Implementing the Iterator Pattern on Search Tree’s without Parent Pointers.

Two Posts on Iterators in a row? I know, I know. But at the risk of sounding like some kind of evangelist: If you’re going to insist on implementing your own containers, you must implement iterators for them. I won’t repeat my entire diatribe on the why of the iterator pattern, If you’re reading this post it’s because you’ve already decided on adding iterators to your container.

The academic literature is fairly divided when it comes to the use of parent pointers in search tree structures. Some resources, such as CLRS[1] include them implicitly in all of their examples. Others, such as Sedgewick[2] disavow their use completely.

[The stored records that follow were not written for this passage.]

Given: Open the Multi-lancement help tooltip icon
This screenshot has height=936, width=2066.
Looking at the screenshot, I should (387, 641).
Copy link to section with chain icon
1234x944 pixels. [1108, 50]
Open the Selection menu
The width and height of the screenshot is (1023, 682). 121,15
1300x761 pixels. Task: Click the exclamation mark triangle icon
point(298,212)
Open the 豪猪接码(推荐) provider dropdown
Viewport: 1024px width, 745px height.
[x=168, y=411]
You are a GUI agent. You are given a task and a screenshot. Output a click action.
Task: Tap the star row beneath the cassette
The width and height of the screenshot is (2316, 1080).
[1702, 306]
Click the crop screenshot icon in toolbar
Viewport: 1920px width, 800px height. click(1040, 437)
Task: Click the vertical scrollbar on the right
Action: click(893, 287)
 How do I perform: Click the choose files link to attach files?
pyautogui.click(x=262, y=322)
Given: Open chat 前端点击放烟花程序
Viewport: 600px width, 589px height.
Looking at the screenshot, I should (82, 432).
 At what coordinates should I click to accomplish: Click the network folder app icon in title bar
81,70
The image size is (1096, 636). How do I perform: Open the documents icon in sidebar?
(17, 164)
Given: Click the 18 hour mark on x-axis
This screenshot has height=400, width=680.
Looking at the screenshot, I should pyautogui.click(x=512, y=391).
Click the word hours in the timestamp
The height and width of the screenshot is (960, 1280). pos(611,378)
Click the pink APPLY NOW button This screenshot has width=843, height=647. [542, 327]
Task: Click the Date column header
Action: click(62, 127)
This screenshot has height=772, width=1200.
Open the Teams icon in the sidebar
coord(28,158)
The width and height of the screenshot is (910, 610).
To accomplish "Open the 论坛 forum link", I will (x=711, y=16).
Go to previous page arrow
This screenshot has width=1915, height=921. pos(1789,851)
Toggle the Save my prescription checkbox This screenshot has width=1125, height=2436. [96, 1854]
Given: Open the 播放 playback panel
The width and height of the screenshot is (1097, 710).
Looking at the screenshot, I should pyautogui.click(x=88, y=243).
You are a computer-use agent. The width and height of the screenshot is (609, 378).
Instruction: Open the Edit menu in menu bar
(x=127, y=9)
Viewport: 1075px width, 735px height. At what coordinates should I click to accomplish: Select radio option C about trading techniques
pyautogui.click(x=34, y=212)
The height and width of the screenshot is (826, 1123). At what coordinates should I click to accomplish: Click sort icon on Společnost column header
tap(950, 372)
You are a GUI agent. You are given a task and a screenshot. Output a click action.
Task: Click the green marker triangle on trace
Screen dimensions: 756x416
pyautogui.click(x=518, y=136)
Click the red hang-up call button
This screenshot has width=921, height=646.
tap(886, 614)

There are pro’s and con’s to both sides of the argument. The big one for the anti-parent pointer side of the argument is that they waste space by needing an extra pointer in every node. However, including a parent pointer in your node structures means that iterators for that tree can implemented in O(1) space and O(1) complexity. To implement iterators at all – let alone efficiently in a tree without parent pointers requires the use of so called “Fat Iterators” and are the subject of this post.

Fat Iterators

Iterators work by breaking up the act of traversing a container into it’s individual steps, so that the traversal can then be performed step-wise. Tree based structures are by their very nature non-linear. This means that in order for an iterator to know where to go next, for a tree it also needs to know where it came from. In a tree with parent pointers, we can simply follow the link back to the nodes parent.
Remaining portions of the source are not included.